Thursday, April 03, 2008

Instead of Criminals, Should Mafiosa Be Considered Role Models?

IN 1925 the Italian prime minister Vittorio Emanuele Orlando announced with suitable pomp and ceremony in the Italian senate that not only was he a mafioso, but he was proud of it too. According to the worthy PM and many others of Sicilian extraction, the term mafioso embodied the grandiose, ethical traits of honour, nobility and generosity of spirit.

“If, by the word ‘mafia’, we understand a sense of honour pitched in the highest key; a refusal to tolerate anyone’s prominence or overbearing behaviour … a generosity of spirit, which, while it meets strength head-on, is indulgent to the weak; loyalty to friends … If such feelings and such behaviour are what people mean by ‘the mafia’ … then we are actually speaking of the special characteristics of the Sicilian soul: and I declare that I am a mafioso, and proud to be one.”

In short, the prime minister seemed to be saying that the mafiosi were sadly misunderstood — they were not really criminals but rather role models.

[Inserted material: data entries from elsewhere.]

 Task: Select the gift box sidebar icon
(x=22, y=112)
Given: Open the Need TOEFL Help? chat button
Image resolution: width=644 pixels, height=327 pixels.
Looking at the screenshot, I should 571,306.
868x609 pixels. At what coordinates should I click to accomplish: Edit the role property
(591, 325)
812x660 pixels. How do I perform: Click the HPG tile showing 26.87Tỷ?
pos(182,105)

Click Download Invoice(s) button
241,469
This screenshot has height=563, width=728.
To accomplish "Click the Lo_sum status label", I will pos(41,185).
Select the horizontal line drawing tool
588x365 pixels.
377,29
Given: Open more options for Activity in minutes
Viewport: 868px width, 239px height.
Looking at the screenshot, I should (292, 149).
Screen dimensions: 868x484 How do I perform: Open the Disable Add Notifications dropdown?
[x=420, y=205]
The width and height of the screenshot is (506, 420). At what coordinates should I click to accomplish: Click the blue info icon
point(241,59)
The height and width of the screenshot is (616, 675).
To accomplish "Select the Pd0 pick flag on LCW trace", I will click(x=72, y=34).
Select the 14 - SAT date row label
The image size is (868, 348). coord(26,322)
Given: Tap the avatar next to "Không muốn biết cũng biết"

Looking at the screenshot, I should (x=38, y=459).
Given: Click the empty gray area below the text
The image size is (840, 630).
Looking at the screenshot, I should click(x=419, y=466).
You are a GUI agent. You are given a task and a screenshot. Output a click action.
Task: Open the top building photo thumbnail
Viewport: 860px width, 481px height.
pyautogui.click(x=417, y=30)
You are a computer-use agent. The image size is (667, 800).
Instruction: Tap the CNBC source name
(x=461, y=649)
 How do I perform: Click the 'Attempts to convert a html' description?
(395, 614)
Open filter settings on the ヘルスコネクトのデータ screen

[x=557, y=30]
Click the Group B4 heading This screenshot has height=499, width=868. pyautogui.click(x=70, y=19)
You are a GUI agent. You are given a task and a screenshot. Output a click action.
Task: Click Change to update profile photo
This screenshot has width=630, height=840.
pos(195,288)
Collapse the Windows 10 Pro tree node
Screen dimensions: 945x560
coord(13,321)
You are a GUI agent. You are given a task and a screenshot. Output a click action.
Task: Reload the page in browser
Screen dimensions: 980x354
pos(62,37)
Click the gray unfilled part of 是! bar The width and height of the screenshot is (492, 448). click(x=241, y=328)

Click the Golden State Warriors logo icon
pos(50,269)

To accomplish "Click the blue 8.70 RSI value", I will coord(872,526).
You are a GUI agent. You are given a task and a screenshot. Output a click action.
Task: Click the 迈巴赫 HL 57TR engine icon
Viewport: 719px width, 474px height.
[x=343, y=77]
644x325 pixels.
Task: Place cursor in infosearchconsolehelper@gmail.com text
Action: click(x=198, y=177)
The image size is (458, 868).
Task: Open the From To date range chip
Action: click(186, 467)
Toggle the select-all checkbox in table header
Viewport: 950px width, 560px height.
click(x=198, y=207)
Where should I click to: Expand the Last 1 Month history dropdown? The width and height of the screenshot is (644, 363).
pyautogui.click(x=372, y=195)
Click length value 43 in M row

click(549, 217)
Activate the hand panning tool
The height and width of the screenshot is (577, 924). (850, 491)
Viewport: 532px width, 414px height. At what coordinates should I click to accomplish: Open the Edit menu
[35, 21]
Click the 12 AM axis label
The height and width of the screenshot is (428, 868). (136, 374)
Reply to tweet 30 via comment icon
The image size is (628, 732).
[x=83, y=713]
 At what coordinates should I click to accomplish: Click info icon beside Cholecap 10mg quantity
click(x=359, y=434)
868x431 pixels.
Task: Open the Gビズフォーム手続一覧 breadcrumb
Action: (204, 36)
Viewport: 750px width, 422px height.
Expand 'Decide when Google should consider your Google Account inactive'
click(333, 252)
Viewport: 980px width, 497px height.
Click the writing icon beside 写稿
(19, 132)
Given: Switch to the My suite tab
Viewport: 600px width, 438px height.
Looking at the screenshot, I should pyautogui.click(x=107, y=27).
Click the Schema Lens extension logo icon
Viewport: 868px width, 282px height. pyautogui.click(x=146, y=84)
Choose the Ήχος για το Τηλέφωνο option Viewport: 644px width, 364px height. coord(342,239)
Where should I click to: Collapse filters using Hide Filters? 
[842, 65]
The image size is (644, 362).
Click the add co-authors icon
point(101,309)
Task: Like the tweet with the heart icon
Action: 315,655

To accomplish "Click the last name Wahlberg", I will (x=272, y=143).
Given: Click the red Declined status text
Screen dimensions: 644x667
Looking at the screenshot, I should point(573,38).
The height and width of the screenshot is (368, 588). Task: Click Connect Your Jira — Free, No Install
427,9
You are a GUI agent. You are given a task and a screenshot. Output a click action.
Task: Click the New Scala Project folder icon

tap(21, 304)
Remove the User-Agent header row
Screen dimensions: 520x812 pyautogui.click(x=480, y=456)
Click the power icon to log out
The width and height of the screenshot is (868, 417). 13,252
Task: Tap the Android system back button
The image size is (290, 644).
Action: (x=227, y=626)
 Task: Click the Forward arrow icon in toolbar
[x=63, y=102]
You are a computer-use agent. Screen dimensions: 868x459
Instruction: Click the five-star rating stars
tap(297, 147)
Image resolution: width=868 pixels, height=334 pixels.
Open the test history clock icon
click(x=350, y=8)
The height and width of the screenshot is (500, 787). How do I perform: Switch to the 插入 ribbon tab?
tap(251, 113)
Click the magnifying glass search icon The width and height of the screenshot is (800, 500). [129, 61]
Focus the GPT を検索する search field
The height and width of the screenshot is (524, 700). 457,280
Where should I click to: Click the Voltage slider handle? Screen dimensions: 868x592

Sounds a lot more salubrious than the waste management operation Tony Soprano was running until recently. No wonder the poor fellow was in therapy, the dissonance between the promise of his legacy and the brutal reality of the titty bar understandably got to him.

According to the 19th century Sicilian ethnographer, Giuseppe Pitre: “Mafia is the consciousness of one’s own worth, the exaggerated concept of individual force as the sole arbiter of every conflict, of every clash of interests or ideas.”

It’s a state of mind so many of our own luminaries seem to embrace with heart and soul, but I feel that they could learn a thing or two from Orlando’s rhetoric. I mean, “I am not a thief” hardly equates to the rousing battle cry of Sicily. Stake out the moral high ground, I say.